Cour d’appel de Poitiers, le 12 juillet 2023. Un bail commercial complexe pour un établissement hôtelier, prévoyant un loyer mixte en numéraire et en séjours, arrive à son terme. Le preneur demande le renouvellement. Un désaccord sur le loyer renouvelé conduit à une action en fixation devant le juge. La cour statue sur la qualification de l’établissement et la méthode de calcul du loyer. Elle retient la qualification d’hôtel et applique la méthode hôtelière pour fixer le nouveau loyer en numéraire.
La qualification de l’établissement comme hôtel
Les critères légaux de distinction entre hôtel et résidence de tourisme. L’article D311-4 du code du tourisme définit l’hôtel comme un établissement commercial d’hébergement classé. Il offre des chambres ou appartements meublés en location à une clientèle de passage. La location s’effectue à la journée, à la semaine ou au mois sans élection de domicile. L’article D. 321-1 du même code définit la résidence de tourisme. Celle-ci est constituée de locaux d’habitation meublés regroupés en un ensemble homogène.
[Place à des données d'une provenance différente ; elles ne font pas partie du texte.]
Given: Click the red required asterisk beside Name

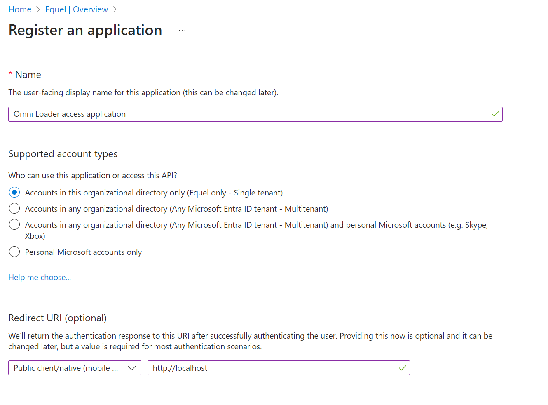Looking at the screenshot, I should tap(10, 74).
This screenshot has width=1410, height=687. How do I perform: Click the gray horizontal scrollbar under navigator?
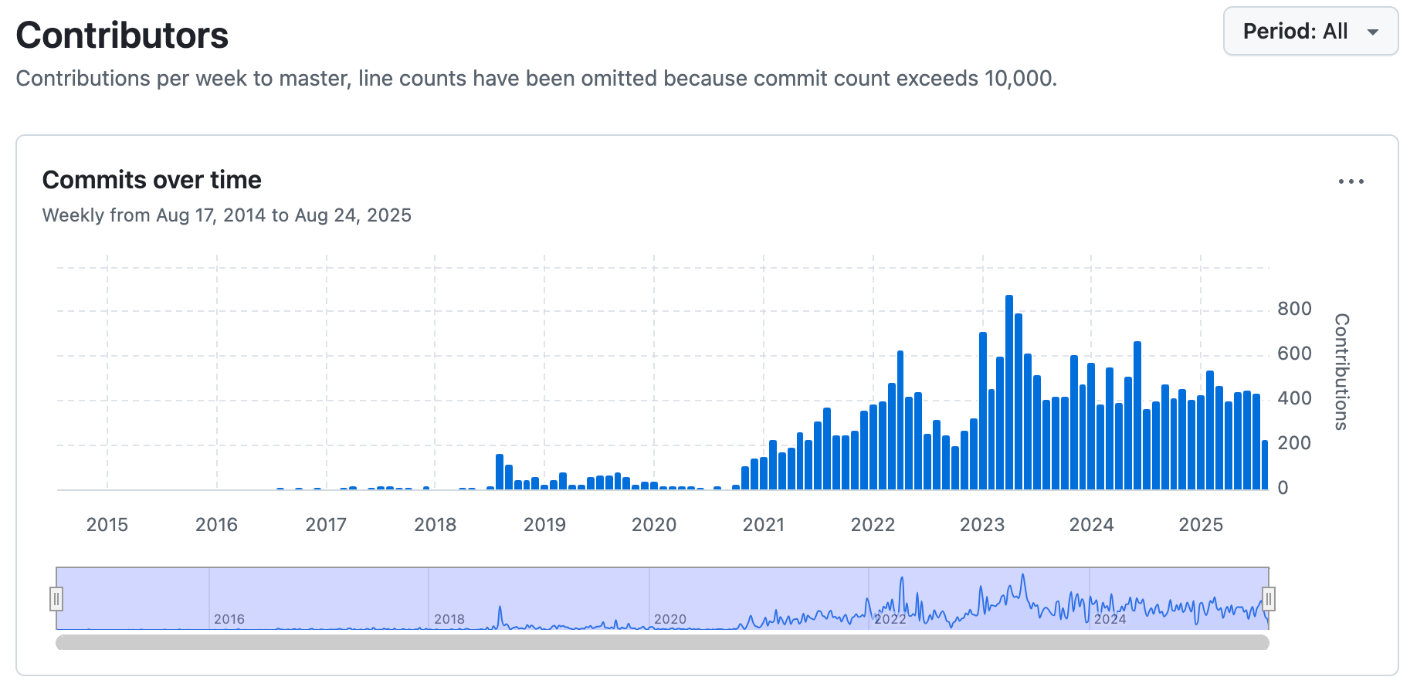[x=662, y=642]
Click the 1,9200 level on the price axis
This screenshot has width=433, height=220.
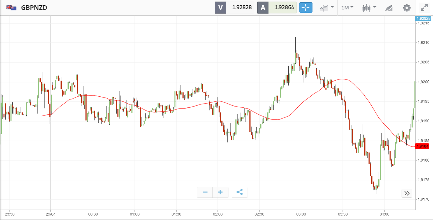pyautogui.click(x=423, y=82)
Elle est dotée d’équipements et de services communs et gérée par une seule personne.
L’application des critères légaux aux caractéristiques concrètes des lieux. L’acte notarié de vente indique que l’ensemble immobilier est à usage d’hôtel de tourisme. Le contrat de bail est intitulé pour une activité d’exploitation en hôtel de tourisme. Aucune des chambres ne dispose de cuisine ou coin cuisine pour des séjours autonomes. L’établissement est classé dans la catégorie 4 étoiles par Atout France. Cette décision vise les articles relatifs aux hôtels du code du tourisme. « Au vu de ces éléments, l’établissement doit être qualifié d’hôtel et non de résidence de tourisme. » (Motifs, Sur la qualification de l’établissement)
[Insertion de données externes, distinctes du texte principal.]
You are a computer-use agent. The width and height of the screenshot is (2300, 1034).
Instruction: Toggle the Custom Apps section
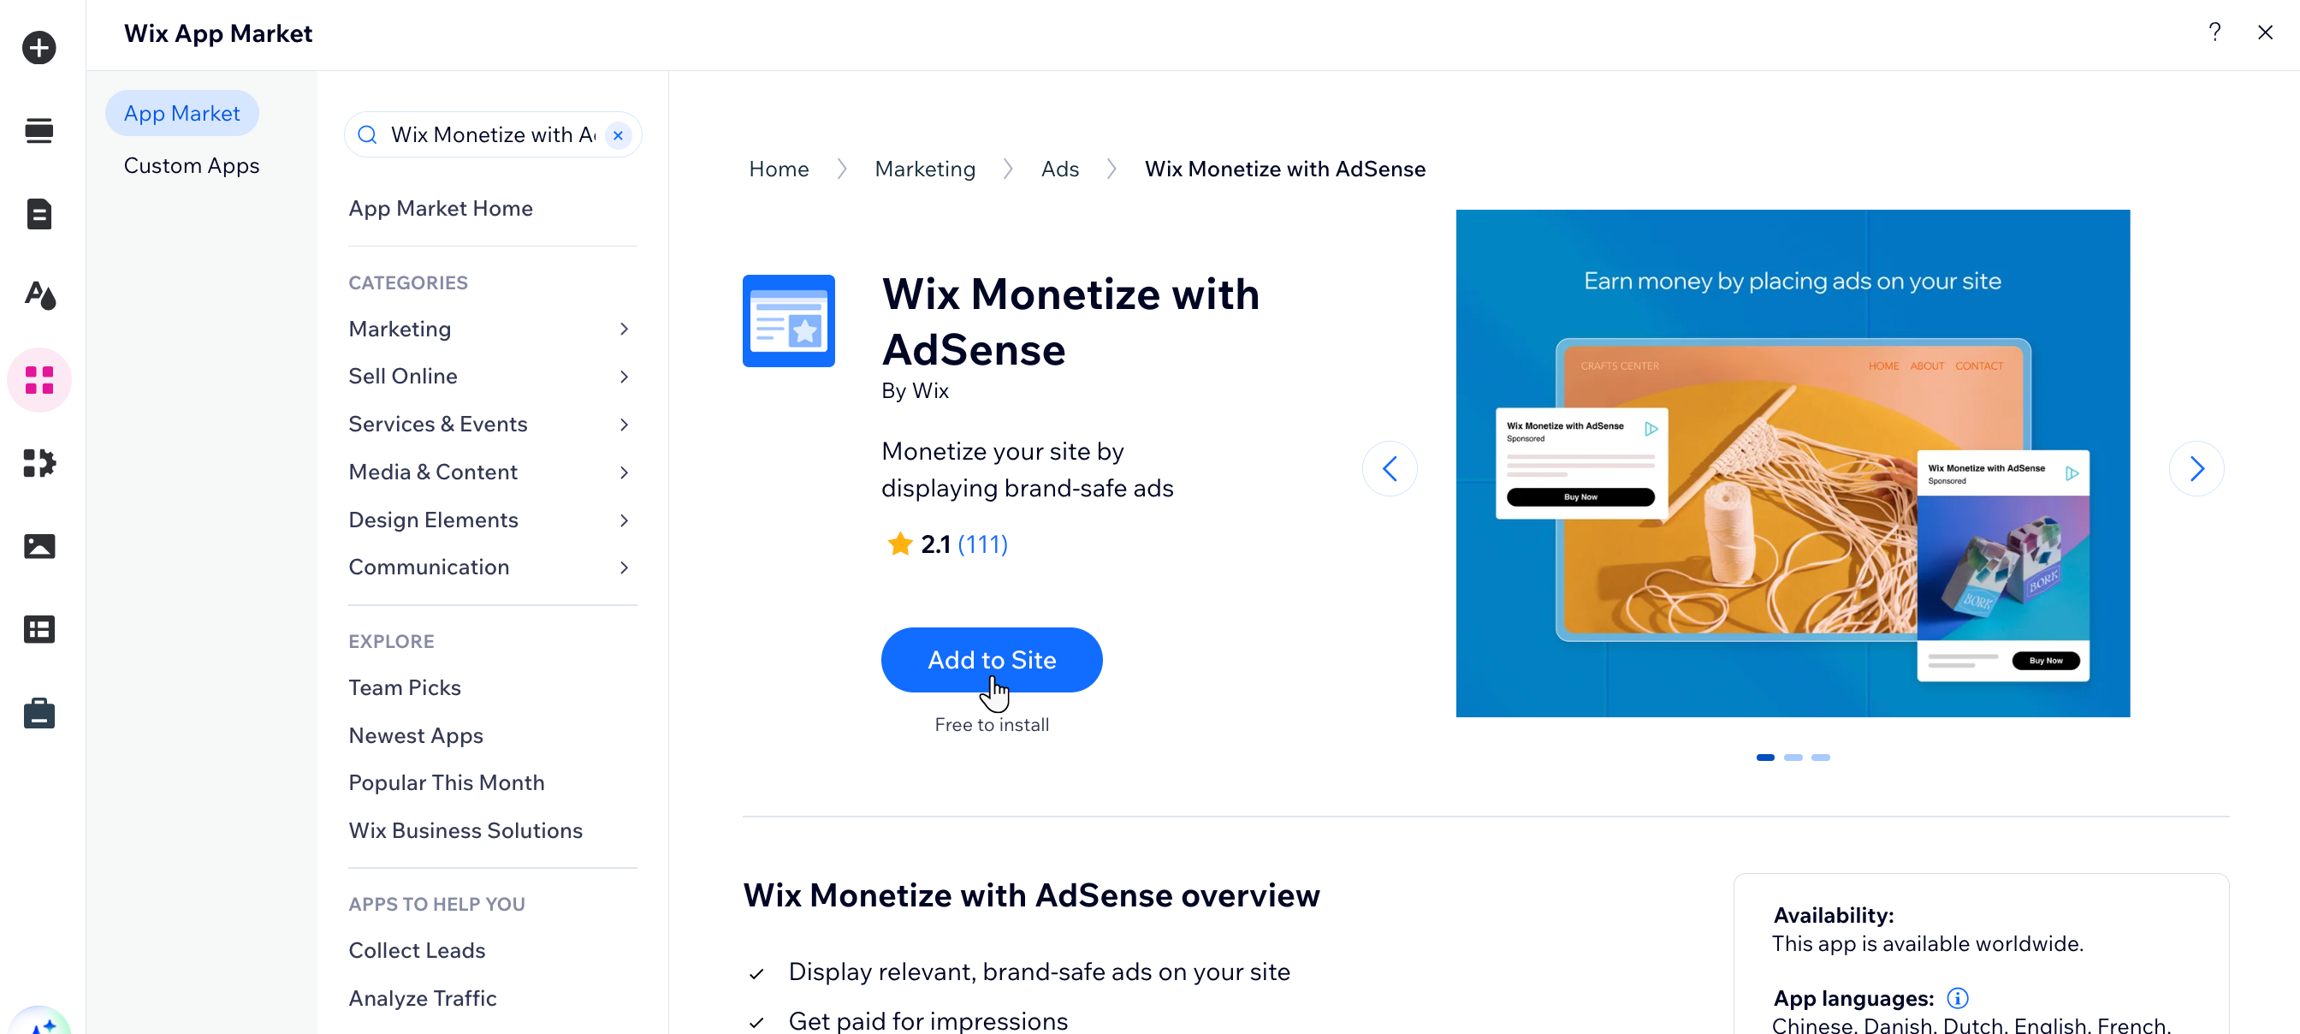tap(191, 164)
La détermination de la valeur locative selon la méthode appropriée
Le choix souverain de la méthode de calcul par les juges du fond. Le statut des baux commerciaux s’applique d’ordre public au renouvellement. Le juge fixe souverainement la valeur locative selon le mode de calcul le meilleur. La méthode de comparaison est écartée faute d’éléments véritablement comparables. Les références retenues par l’expert concernaient majoritairement des résidences de tourisme. La méthode par rendement est également écartée en l’absence de références fiables. « La cour considére en conséquence que le mode de calcul le meilleur apparaît être en l’espèce la méthode hôtelière. » (Motifs, Sur la méthode applicable)
L’application concrète de la méthode hôtelière et le rejet des demandes accessoires. L’article R145-10 du code de commerce autorise le recours aux usages de la branche. La méthode hôtelière constitue un usage spécifique pour les locaux monovalents. La cour retient un taux d’abattement pour segmentation de clientèle de quinze pour cent. Elle applique un taux de dix-sept pour cent sur la recette locative corrigée. L’abattement pour travaux est refusé en l’absence de notification régulière. « La notification des travaux prévue par l’article L 311-2 du code du tourisme est une formalité substantielle. » (Motifs, Sur la méthode hôtelière) Le loyer en nature prévu au bail initial demeure inchangé. Le juge est incompétent pour modifier les clauses contractuelles des parties. « Cette clause est régie par la convention des parties. Il n’appartient donc pas à la cour de convertir le loyer en séjours en loyer fixé en numéraire. » (Motifs, Sur la fixation du loyer du bail renouvelé)
La décision affirme la primauté des critères objectifs pour la qualification des établissements. Elle rappelle la liberté du juge dans le choix de la méthode d’évaluation locative. Le refus de convertir le loyer en nature consacre l’autonomie de la volonté. La solution limite le pouvoir du juge des loyers à la seule fixation du prix. Elle protège ainsi la stabilité des conventions légalement formées entre les parties.